In this lesson about the origins of new words in English, students practise their listening skills, figure out the meanings of some newly formed words and eventually create their own new words.
WARM-UP & ORIGINS OF NEW WORDS
The warm-up activity starts with five facts about the English language. Students read five gapped sentences and have to complete them with five given numbers. They move on to a vocabulary task and need to identify the synonyms of eight given words in eight sentences (e.g. absorb – take in, catchy – memorable). This task is followed by a brief discussion about the origins of new words and leads to a video activity. At first, students speculate about how new words enter a language and watch the video for the first time to check if their speculations were correct. Then, they listen again, this time focusing on more detailed information. They analyse a table with some missing facts and complete the gaps.

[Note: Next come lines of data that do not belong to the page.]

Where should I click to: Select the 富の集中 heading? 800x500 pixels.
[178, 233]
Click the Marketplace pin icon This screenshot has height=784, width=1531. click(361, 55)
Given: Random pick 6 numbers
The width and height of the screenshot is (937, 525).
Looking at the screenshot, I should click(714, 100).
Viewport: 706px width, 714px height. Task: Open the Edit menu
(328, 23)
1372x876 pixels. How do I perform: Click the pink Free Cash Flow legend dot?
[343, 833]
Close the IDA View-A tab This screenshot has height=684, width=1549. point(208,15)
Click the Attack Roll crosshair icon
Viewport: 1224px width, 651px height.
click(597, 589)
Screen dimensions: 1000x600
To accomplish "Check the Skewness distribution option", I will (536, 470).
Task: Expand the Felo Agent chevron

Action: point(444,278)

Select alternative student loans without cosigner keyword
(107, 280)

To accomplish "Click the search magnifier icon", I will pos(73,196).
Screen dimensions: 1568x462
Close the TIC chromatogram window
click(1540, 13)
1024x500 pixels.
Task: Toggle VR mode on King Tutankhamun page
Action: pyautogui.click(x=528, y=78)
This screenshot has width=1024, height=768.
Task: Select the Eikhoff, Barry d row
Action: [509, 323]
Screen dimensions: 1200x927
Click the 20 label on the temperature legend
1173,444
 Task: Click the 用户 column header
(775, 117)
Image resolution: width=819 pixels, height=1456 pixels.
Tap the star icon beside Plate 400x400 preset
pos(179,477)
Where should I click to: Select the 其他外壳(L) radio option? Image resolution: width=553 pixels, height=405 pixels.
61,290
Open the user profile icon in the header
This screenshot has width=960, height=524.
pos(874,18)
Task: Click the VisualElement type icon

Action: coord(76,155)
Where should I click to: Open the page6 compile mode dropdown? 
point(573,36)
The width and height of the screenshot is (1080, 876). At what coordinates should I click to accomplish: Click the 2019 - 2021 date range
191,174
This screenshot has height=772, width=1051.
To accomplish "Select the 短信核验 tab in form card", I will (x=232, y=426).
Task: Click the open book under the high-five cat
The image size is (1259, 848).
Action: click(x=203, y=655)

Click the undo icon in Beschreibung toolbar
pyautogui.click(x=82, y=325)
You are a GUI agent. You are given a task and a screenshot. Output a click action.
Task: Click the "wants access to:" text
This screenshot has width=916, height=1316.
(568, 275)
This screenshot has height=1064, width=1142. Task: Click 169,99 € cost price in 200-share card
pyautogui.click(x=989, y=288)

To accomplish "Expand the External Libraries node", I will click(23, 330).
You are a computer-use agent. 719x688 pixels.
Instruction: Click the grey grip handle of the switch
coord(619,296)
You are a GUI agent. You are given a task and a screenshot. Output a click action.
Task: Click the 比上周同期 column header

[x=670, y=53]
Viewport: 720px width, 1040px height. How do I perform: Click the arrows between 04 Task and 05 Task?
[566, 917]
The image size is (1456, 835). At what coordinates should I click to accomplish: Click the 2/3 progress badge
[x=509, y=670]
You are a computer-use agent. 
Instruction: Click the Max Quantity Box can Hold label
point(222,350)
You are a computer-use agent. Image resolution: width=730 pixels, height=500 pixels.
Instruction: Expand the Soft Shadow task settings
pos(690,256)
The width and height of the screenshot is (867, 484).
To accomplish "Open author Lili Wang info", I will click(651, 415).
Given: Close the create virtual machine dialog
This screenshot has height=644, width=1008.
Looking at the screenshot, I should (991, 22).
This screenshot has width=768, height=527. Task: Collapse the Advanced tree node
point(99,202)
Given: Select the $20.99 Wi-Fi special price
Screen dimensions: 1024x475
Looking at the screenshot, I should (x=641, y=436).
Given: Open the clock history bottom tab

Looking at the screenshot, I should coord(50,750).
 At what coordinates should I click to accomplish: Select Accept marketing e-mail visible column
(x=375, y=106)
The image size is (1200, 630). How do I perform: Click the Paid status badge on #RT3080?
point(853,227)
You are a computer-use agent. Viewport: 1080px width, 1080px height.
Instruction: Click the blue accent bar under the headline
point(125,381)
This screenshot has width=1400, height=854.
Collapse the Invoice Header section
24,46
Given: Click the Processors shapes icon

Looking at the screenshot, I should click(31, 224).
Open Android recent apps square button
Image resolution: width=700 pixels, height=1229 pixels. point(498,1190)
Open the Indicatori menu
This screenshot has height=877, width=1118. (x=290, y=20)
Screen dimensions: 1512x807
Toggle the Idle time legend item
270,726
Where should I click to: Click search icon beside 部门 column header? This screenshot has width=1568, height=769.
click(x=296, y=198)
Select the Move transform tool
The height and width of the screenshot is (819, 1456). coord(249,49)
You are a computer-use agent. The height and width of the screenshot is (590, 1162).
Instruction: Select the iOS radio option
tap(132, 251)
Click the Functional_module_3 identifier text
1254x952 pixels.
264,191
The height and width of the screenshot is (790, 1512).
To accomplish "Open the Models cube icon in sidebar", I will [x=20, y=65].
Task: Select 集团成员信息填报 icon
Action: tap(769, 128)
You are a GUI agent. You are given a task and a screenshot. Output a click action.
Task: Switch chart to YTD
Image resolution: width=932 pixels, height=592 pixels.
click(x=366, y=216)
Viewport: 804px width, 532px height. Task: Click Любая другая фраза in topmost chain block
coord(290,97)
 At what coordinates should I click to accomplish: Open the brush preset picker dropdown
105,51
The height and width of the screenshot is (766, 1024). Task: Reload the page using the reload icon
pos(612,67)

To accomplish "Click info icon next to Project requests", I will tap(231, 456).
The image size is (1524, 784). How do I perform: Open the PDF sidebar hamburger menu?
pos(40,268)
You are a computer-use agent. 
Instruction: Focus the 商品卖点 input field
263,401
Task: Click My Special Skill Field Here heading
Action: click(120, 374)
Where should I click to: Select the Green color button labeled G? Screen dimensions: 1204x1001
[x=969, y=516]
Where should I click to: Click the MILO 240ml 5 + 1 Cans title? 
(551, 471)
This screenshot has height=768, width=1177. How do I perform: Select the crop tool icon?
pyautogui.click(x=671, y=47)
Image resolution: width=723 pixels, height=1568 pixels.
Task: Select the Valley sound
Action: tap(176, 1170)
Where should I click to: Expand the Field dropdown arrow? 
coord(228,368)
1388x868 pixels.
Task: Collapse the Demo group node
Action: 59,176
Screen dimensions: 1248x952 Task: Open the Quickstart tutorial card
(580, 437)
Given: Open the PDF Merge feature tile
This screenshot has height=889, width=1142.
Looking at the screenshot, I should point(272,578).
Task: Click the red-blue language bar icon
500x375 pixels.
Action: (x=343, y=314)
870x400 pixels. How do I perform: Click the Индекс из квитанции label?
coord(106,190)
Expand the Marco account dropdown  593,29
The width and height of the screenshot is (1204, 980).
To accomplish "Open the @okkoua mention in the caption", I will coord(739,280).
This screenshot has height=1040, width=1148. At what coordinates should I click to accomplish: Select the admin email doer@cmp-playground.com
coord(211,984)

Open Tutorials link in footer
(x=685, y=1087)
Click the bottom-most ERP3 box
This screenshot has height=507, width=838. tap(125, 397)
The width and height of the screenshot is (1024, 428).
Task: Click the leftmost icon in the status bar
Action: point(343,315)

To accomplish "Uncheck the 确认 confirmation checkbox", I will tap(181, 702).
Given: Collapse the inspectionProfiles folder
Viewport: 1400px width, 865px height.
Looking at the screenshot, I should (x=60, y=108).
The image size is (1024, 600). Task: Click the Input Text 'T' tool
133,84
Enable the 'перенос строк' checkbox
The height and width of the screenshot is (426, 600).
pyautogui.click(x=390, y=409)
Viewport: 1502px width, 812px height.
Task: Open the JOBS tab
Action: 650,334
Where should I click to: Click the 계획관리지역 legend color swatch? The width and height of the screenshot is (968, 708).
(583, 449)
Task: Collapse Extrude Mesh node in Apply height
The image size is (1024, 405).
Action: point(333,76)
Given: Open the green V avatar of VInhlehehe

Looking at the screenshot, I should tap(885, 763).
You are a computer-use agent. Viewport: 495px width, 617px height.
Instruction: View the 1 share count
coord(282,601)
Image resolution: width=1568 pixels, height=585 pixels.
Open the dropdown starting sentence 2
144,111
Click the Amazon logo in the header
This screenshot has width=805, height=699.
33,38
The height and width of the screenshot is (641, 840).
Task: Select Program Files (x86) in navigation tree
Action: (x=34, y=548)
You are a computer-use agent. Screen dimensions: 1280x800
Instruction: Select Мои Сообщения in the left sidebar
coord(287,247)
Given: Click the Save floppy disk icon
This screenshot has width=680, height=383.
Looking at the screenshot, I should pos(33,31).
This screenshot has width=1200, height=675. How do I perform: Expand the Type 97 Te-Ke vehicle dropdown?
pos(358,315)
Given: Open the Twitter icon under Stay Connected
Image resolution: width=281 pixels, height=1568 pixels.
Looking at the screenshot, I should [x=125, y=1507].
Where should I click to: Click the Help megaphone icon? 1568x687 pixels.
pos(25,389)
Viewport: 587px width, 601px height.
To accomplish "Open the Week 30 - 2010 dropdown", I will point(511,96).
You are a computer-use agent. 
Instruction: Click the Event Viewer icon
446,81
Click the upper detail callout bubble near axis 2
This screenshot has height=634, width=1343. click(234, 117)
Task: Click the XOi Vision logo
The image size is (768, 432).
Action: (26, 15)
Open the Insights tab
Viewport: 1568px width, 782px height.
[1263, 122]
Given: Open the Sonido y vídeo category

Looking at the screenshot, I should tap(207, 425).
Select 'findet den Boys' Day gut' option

After the listening activity about where new words come from, students read nine sentences including some recent examples of such words (e.g. Brexit, staycation, antivaxxers). They try to explain their meanings and then classify them into five categories – depending on how they were formed (e.g. compounds, blending, borrowing). Encourage them to add more examples which they know and use. Then, students engage in a discussion about the origins of new words and share their preferences and opinions regarding different types of new words in their languages. In the last task, they need to use their imagination and create two new words which fall into one of the categories they learnt about earlier. They come up with their definitions, teach them to the class and guess the categories of their classmates’ new words. Eventually, students choose their favourite newly created words.